Amazon and Uber Suggest Delivering Coronavirus Testing Kits. Gig Workers Are Worried.
The suggestion comes as delivery and ride-share drivers are demanding better safety measures and labor protections
Technology titans Amazon and Uber this week hinted at separate future plans to deliver coronavirus testing kits in the midst of a national shortage of tests at hospitals and clinics.
On Wednesday, CNBC reported that Amazon Care, the company’s “virtual medical clinic” for Amazon employees, is in talks with Seattle officials to deliver at-home coronavirus testing kits to local residences in partnership with the Bill & Melinda Gates Foundation.
Meanwhile, Uber chief executive Dara Khosrowshahi declared on a Thursday call with analysts that his company is “looking to deliver” tests, but shared no further details.
Neither company has disclosed its plans, nor which agencies they would partner with. An Uber spokesperson told OneZero that specifics about what a testing kit delivery service would look like are not available at this time. Amazon did not immediately respond to a request for comment.
But gig workers, who make up a large percentage of the workforces of both companies — and who as independent contractors are excluded from protections such as paid sick leave, health insurance, and unemployment insurance — are concerned that any such effort would leave them exposed to coronavirus.
“This has to be near the top of the list of really stupid ideas,” Jeff Perry, an Uber and Amazon Flex driver in Sacramento told OneZero. “[Khosrowshahi] can’t even provide drivers with hand sanitizer, and he wants people to trust his company with their health care?”
The suggestion that gig economy delivery services could distribute coronavirus tests comes as gig workers are demanding better safety measures and labor protections — long-standing requests that are exacerbated by the coronavirus crisis. A petition signed by thousands of Uber and Lyft drivers asks the companies to provide two weeks of paid sick leave, compensation for sanitizing materials, and reclassification as employees under California’s Assembly Bill 5.
While office workers at tech companies like Amazon and Uber have been encouraged to avoid exposure to coronavirus by working from home, ride-share drivers have effectively become frontline responders as people forego public transportation or hail an Uber rather than call an ambulance.

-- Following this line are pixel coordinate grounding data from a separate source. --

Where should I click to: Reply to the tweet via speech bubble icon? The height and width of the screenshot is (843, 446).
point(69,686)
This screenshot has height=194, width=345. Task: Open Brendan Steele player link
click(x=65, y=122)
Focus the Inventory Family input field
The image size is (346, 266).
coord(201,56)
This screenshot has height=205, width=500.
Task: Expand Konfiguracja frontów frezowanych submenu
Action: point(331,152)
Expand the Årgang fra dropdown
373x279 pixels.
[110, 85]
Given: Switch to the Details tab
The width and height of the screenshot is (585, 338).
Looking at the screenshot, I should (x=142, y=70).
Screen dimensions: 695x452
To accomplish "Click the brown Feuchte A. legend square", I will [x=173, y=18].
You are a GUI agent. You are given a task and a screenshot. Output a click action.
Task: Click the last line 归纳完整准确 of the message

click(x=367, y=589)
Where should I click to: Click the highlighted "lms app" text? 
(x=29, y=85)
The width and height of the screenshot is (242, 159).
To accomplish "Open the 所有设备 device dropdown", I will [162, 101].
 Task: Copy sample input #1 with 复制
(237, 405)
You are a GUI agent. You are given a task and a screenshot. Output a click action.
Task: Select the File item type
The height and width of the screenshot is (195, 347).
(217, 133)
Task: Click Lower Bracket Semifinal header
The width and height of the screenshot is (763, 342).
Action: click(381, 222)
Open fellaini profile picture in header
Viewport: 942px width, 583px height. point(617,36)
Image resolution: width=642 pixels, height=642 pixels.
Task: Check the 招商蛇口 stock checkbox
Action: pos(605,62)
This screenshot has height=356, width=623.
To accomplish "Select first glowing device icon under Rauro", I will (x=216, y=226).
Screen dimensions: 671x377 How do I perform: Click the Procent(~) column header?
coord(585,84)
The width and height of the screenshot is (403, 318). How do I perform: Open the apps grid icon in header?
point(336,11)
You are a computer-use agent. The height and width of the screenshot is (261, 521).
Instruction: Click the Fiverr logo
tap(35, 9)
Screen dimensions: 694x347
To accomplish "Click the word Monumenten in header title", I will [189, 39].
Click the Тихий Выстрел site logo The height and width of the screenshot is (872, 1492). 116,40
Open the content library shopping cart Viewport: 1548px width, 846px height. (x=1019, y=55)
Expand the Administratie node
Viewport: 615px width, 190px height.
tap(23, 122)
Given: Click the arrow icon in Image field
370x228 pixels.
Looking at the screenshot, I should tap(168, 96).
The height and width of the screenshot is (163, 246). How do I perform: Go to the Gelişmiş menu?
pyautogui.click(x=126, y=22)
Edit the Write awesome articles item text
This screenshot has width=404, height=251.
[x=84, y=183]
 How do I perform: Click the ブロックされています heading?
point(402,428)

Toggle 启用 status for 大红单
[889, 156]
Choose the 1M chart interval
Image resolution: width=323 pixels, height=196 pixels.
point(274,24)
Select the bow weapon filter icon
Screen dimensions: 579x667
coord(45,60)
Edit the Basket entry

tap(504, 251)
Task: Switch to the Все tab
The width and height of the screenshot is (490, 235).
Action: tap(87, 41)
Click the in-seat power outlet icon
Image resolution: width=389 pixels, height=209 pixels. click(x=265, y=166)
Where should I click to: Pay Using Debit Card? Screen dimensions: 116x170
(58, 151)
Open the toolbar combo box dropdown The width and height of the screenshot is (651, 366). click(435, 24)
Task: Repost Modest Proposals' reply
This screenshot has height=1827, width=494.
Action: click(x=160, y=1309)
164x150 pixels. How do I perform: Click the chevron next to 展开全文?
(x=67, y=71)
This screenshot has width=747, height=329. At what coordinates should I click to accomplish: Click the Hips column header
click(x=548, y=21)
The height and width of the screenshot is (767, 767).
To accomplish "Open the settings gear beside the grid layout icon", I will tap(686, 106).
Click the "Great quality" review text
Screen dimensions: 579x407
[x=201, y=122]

Delivering Covid-19 testing kits would further expose gig workers to infection if Uber and Amazon intend to use these drivers.
Gig economy companies have offered these workers little help in dealing with the increased risk of their jobs. Amazon Flex drivers were told to stay home if sick, wash their hands frequently, and inform the company if they had been near a coronavirus patient — mandates that are ultimately helpful, but fail to consider the unique pressures that gig workers face. For Flex drivers, delivery quotas leave little time to sanitize their cars, and Uber drivers may be unable to discern whether a rider is sick if they’re not presenting with symptoms. After these conditions were widely reported, Uber, Lyft, and Amazon said workers could apply for compensation if they were diagnosed with coronavirus or advised by a doctor to self-quarantine. It’s unclear how many drivers have received financial support through these funding programs.
“If they would pay us decently and not do as they do with everything else — and if it was safe for me — I would [deliver testing kits],” said Kimberly James, a Georgia-based driver for Uber Eats and other food delivery platforms.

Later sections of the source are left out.